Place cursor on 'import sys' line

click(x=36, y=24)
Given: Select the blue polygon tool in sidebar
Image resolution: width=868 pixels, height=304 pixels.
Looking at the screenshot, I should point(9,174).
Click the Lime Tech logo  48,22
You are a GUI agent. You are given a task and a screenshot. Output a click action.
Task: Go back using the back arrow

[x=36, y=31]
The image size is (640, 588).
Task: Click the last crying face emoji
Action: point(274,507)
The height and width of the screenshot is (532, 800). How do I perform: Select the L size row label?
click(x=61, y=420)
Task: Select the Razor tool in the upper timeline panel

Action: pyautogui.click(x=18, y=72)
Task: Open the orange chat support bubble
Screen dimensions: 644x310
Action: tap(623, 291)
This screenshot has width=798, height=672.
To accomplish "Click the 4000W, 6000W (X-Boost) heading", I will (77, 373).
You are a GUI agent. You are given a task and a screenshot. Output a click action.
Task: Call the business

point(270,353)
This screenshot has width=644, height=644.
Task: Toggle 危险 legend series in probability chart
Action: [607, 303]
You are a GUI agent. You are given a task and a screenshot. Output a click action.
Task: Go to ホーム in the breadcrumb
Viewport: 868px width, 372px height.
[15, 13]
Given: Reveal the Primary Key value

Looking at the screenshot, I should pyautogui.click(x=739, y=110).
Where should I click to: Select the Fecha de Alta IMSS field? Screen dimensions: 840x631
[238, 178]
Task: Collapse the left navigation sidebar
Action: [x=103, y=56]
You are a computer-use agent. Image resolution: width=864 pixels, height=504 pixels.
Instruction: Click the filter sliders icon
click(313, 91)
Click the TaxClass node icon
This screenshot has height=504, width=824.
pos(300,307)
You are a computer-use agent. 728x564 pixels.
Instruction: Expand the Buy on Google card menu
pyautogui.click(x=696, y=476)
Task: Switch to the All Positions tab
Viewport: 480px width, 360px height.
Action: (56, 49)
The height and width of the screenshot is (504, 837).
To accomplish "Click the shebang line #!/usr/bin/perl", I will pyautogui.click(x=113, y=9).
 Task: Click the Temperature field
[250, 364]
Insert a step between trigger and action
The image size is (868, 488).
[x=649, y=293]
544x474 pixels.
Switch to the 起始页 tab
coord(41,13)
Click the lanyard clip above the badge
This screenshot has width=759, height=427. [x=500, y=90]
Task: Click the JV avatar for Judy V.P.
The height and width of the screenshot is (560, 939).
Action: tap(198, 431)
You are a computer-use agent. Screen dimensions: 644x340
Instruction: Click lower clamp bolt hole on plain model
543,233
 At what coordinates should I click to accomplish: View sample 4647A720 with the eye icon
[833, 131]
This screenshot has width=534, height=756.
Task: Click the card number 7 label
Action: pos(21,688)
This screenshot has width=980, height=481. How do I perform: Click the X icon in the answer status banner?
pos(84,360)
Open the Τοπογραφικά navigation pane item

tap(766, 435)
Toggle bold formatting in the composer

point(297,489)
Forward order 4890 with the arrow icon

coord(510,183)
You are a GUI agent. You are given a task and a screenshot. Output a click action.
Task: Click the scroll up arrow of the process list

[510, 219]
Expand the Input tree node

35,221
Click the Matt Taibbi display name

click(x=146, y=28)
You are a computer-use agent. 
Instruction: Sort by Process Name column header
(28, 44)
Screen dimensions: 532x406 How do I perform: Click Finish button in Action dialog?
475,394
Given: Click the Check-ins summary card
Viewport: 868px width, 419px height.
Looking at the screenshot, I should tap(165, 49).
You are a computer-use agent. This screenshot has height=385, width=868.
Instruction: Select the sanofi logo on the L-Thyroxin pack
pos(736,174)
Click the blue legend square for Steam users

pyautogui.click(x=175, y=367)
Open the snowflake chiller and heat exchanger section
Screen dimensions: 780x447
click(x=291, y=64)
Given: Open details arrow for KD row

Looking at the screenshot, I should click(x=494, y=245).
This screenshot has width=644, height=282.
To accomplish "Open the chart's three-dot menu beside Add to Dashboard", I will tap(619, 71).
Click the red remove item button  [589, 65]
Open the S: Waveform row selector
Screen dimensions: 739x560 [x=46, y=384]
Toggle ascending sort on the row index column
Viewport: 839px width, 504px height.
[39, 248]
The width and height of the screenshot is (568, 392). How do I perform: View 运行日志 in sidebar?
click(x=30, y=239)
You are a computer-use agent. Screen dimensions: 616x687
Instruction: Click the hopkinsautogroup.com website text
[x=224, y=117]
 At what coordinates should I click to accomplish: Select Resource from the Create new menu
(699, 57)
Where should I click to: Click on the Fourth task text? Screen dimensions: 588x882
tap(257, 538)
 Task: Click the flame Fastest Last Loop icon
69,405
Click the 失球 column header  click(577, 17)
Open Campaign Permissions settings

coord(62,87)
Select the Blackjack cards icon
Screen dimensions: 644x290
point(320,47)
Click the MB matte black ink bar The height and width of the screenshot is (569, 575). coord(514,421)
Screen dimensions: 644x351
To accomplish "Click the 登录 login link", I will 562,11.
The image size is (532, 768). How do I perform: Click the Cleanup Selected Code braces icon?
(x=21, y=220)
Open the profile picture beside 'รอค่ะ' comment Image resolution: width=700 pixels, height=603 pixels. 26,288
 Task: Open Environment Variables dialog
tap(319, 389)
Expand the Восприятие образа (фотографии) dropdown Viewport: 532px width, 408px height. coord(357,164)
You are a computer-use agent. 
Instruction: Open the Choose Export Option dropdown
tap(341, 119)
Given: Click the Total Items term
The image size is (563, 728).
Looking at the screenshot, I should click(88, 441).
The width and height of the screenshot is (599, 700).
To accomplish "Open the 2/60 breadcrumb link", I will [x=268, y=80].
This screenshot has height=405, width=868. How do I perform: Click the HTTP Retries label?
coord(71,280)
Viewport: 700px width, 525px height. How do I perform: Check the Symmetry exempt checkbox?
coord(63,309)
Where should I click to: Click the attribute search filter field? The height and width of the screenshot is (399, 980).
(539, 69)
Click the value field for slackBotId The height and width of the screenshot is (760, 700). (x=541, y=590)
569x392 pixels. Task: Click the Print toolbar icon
######
Problem to solve -
An exact reproduction of the listing is needed.

Exercise response -
Place cursor on 'import sys' line

click(x=36, y=24)
Given: Select the blue polygon tool in sidebar
Image resolution: width=868 pixels, height=304 pixels.
Looking at the screenshot, I should point(9,174).
Click the Lime Tech logo  48,22
You are a GUI agent. You are given a task and a screenshot. Output a click action.
Task: Go back using the back arrow

[x=36, y=31]
The image size is (640, 588).
Task: Click the last crying face emoji
Action: point(274,507)
The height and width of the screenshot is (532, 800). How do I perform: Select the L size row label?
click(x=61, y=420)
Task: Select the Razor tool in the upper timeline panel

Action: pyautogui.click(x=18, y=72)
Task: Open the orange chat support bubble
Screen dimensions: 644x310
Action: tap(623, 291)
This screenshot has width=798, height=672.
To accomplish "Click the 4000W, 6000W (X-Boost) heading", I will (77, 373).
You are a GUI agent. You are given a task and a screenshot. Output a click action.
Task: Call the business

point(270,353)
This screenshot has width=644, height=644.
Task: Toggle 危险 legend series in probability chart
Action: [607, 303]
You are a GUI agent. You are given a task and a screenshot. Output a click action.
Task: Go to ホーム in the breadcrumb
Viewport: 868px width, 372px height.
[15, 13]
Given: Reveal the Primary Key value

Looking at the screenshot, I should pyautogui.click(x=739, y=110).
Where should I click to: Select the Fecha de Alta IMSS field? Screen dimensions: 840x631
[238, 178]
Task: Collapse the left navigation sidebar
Action: [x=103, y=56]
You are a computer-use agent. Image resolution: width=864 pixels, height=504 pixels.
Instruction: Click the filter sliders icon
click(313, 91)
Click the TaxClass node icon
This screenshot has height=504, width=824.
pos(300,307)
You are a computer-use agent. 728x564 pixels.
Instruction: Expand the Buy on Google card menu
pyautogui.click(x=696, y=476)
Task: Switch to the All Positions tab
Viewport: 480px width, 360px height.
Action: (56, 49)
The height and width of the screenshot is (504, 837).
To accomplish "Click the shebang line #!/usr/bin/perl", I will pyautogui.click(x=113, y=9).
 Task: Click the Temperature field
[250, 364]
Insert a step between trigger and action
The image size is (868, 488).
[x=649, y=293]
544x474 pixels.
Switch to the 起始页 tab
coord(41,13)
Click the lanyard clip above the badge
This screenshot has width=759, height=427. [x=500, y=90]
Task: Click the JV avatar for Judy V.P.
The height and width of the screenshot is (560, 939).
Action: tap(198, 431)
You are a computer-use agent. Screen dimensions: 644x340
Instruction: Click lower clamp bolt hole on plain model
543,233
 At what coordinates should I click to accomplish: View sample 4647A720 with the eye icon
[833, 131]
This screenshot has width=534, height=756.
Task: Click the card number 7 label
Action: pos(21,688)
This screenshot has width=980, height=481. How do I perform: Click the X icon in the answer status banner?
pos(84,360)
Open the Τοπογραφικά navigation pane item

tap(766, 435)
Toggle bold formatting in the composer

point(297,489)
Forward order 4890 with the arrow icon

coord(510,183)
You are a GUI agent. You are given a task and a screenshot. Output a click action.
Task: Click the scroll up arrow of the process list

[510, 219]
Expand the Input tree node

35,221
Click the Matt Taibbi display name

click(x=146, y=28)
You are a computer-use agent. 
Instruction: Sort by Process Name column header
(28, 44)
Screen dimensions: 532x406 How do I perform: Click Finish button in Action dialog?
475,394
Given: Click the Check-ins summary card
Viewport: 868px width, 419px height.
Looking at the screenshot, I should tap(165, 49).
You are a computer-use agent. This screenshot has height=385, width=868.
Instruction: Select the sanofi logo on the L-Thyroxin pack
pos(736,174)
Click the blue legend square for Steam users

pyautogui.click(x=175, y=367)
Open the snowflake chiller and heat exchanger section
Screen dimensions: 780x447
click(x=291, y=64)
Given: Open details arrow for KD row

Looking at the screenshot, I should click(x=494, y=245).
This screenshot has width=644, height=282.
To accomplish "Open the chart's three-dot menu beside Add to Dashboard", I will tap(619, 71).
Click the red remove item button  [589, 65]
Open the S: Waveform row selector
Screen dimensions: 739x560 [x=46, y=384]
Toggle ascending sort on the row index column
Viewport: 839px width, 504px height.
[39, 248]
The width and height of the screenshot is (568, 392). How do I perform: View 运行日志 in sidebar?
click(x=30, y=239)
You are a computer-use agent. Screen dimensions: 616x687
Instruction: Click the hopkinsautogroup.com website text
[x=224, y=117]
 At what coordinates should I click to accomplish: Select Resource from the Create new menu
(699, 57)
Where should I click to: Click on the Fourth task text? Screen dimensions: 588x882
tap(257, 538)
 Task: Click the flame Fastest Last Loop icon
69,405
Click the 失球 column header  click(577, 17)
Open Campaign Permissions settings

coord(62,87)
Select the Blackjack cards icon
Screen dimensions: 644x290
point(320,47)
Click the MB matte black ink bar The height and width of the screenshot is (569, 575). coord(514,421)
Screen dimensions: 644x351
To accomplish "Click the 登录 login link", I will 562,11.
The image size is (532, 768). How do I perform: Click the Cleanup Selected Code braces icon?
(x=21, y=220)
Open the profile picture beside 'รอค่ะ' comment Image resolution: width=700 pixels, height=603 pixels. 26,288
 Task: Open Environment Variables dialog
tap(319, 389)
Expand the Восприятие образа (фотографии) dropdown Viewport: 532px width, 408px height. coord(357,164)
You are a computer-use agent. 
Instruction: Open the Choose Export Option dropdown
tap(341, 119)
Given: Click the Total Items term
The image size is (563, 728).
Looking at the screenshot, I should click(88, 441).
The width and height of the screenshot is (599, 700).
To accomplish "Open the 2/60 breadcrumb link", I will [x=268, y=80].
This screenshot has height=405, width=868. How do I perform: Click the HTTP Retries label?
coord(71,280)
Viewport: 700px width, 525px height. How do I perform: Check the Symmetry exempt checkbox?
coord(63,309)
Where should I click to: Click the attribute search filter field? The height and width of the screenshot is (399, 980).
(539, 69)
Click the value field for slackBotId The height and width of the screenshot is (760, 700). (x=541, y=590)
569x392 pixels. Task: Click the Print toolbar icon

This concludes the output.